- _CONSEGNA 1_
Riporta tutto il testo della scheda del libro, da "Ed. Bompiani, trad." giù fino a "non muore mai.".
- _CONSEGNA 2_
Secondo la scheda del libro, verso quale isola è diretto il traghetto di cui si impossessano i terroristi?

- _TESTO DI PARTENZA_
--

Voci da mondi diversi. Penisola balcanica
cento sfumature di giallo
il libro ritrovato
Petros Markaris, “La lunga estate calda del commissario Charitos”
Ed. Bompiani, trad. Andrea Di
Gregorio, pagg. 375, Euro 17,50
Dei terroristi si sono
impossessati di un traghetto per Creta, tra i passeggeri c’è la figlia del
commissario Kostas Charitos con il fidanzato. Mentre tutta la Grecia segue con ansia la
vicenda sugli schermi televisivi, Charitos deve occuparsi di una serie di
omicidi ad Atene. Sembrano opera di un maniaco, le vittime appartengono tutte
al mondo della pubblicità. Finché iniziano ad arrivare i messaggi
dell’assassino e, parallelamente, le richieste dei terroristi. Un finale che
prova che il passato non muore mai.
INTERVISTA A PETROS MARKARIS, autore de “La lunga estate calda del
commissario Charitos”

--

Dati sugli elementi e sulla posizione del testo:

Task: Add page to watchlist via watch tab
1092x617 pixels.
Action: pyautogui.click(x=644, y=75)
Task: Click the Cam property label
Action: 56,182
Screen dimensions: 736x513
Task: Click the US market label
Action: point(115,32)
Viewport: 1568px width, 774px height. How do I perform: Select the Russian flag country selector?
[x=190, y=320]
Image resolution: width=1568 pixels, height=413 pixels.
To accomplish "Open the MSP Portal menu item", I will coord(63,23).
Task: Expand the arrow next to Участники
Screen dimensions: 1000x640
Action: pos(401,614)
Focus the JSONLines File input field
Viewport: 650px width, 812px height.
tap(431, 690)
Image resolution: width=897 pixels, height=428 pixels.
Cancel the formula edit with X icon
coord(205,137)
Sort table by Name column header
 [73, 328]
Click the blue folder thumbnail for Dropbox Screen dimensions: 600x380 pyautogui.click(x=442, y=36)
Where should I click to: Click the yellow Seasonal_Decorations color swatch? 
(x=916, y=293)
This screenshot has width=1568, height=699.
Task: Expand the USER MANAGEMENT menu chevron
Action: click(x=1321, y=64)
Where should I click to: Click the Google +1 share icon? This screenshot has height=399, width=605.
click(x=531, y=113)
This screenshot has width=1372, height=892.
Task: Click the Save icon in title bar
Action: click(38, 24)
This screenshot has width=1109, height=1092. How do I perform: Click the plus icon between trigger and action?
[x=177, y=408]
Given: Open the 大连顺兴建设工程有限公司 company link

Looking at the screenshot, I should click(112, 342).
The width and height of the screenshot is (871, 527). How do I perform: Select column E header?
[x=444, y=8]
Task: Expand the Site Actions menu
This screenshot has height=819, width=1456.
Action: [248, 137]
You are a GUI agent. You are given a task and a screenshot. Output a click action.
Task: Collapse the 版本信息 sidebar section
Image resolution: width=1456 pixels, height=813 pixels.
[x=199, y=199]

--

- _RISPOSTA 1_
Ed. Bompiani, trad. Andrea Di
Gregorio, pagg. 375, Euro 17,50
Dei terroristi si sono
impossessati di un traghetto per Creta, tra i passeggeri c’è la figlia del
commissario Kostas Charitos con il fidanzato. Mentre tutta la Grecia segue con ansia la
vicenda sugli schermi televisivi, Charitos deve occuparsi di una serie di
omicidi ad Atene. Sembrano opera di un maniaco, le vittime appartengono tutte
al mondo della pubblicità. Finché iniziano ad arrivare i messaggi
dell’assassino e, parallelamente, le richieste dei terroristi. Un finale che
prova che il passato non muore mai.

- _RISPOSTA 2_
Il traghetto è diretto a Creta.